++++ Exercise materials

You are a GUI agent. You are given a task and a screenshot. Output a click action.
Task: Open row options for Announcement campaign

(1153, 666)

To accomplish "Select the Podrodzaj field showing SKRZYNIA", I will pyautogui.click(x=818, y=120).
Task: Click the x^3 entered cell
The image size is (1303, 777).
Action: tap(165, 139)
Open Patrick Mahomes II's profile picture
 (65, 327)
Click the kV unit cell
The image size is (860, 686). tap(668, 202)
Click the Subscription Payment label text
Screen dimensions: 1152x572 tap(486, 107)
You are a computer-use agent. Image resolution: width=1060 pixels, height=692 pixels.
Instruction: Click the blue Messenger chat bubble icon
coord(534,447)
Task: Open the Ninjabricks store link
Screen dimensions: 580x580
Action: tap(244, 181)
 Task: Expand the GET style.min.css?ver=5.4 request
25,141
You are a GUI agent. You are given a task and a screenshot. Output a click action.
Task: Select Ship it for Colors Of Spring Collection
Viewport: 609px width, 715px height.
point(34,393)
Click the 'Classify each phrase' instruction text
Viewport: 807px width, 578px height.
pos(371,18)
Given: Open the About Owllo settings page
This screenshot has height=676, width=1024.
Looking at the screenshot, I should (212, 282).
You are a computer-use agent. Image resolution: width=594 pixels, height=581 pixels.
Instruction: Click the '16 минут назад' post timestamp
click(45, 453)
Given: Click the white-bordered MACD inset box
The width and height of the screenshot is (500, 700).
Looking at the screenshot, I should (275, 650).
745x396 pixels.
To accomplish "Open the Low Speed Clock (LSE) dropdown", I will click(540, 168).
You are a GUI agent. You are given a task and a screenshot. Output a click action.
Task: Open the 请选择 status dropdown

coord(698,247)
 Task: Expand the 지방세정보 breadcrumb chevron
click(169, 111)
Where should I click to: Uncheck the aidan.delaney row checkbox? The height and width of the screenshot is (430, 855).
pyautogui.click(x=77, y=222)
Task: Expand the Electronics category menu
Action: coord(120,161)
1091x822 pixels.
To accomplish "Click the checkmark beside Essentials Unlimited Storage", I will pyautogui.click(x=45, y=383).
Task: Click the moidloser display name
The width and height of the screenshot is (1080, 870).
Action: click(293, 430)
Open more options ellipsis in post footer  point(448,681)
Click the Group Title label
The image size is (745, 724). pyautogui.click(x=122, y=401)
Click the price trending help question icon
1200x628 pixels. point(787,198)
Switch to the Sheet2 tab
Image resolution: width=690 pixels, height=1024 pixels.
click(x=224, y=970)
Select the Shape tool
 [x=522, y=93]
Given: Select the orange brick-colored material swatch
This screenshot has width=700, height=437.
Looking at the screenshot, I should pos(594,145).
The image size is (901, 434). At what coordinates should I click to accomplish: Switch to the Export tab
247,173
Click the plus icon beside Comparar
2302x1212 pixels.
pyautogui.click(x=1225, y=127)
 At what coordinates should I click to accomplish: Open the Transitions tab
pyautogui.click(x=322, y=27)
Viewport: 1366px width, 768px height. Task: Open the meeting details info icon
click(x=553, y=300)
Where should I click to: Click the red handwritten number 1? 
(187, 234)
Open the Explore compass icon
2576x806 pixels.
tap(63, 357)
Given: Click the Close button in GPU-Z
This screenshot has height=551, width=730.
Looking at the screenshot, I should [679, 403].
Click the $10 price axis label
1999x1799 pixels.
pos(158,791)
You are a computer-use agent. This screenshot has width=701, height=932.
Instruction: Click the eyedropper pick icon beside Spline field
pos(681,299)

++++++++

| How to complete this task |
When the line with "Task: Expand the GET" is reached in the data above, begin copying, and stop after the line with "1091x822 pixels."; copy each line exactly, both ends included.

| Answer to the exercise |
 Task: Expand the GET style.min.css?ver=5.4 request
25,141
You are a GUI agent. You are given a task and a screenshot. Output a click action.
Task: Select Ship it for Colors Of Spring Collection
Viewport: 609px width, 715px height.
point(34,393)
Click the 'Classify each phrase' instruction text
Viewport: 807px width, 578px height.
pos(371,18)
Given: Open the About Owllo settings page
This screenshot has height=676, width=1024.
Looking at the screenshot, I should (212, 282).
You are a computer-use agent. Image resolution: width=594 pixels, height=581 pixels.
Instruction: Click the '16 минут назад' post timestamp
click(45, 453)
Given: Click the white-bordered MACD inset box
The width and height of the screenshot is (500, 700).
Looking at the screenshot, I should (275, 650).
745x396 pixels.
To accomplish "Open the Low Speed Clock (LSE) dropdown", I will click(540, 168).
You are a GUI agent. You are given a task and a screenshot. Output a click action.
Task: Open the 请选择 status dropdown

coord(698,247)
 Task: Expand the 지방세정보 breadcrumb chevron
click(169, 111)
Where should I click to: Uncheck the aidan.delaney row checkbox? The height and width of the screenshot is (430, 855).
pyautogui.click(x=77, y=222)
Task: Expand the Electronics category menu
Action: coord(120,161)
1091x822 pixels.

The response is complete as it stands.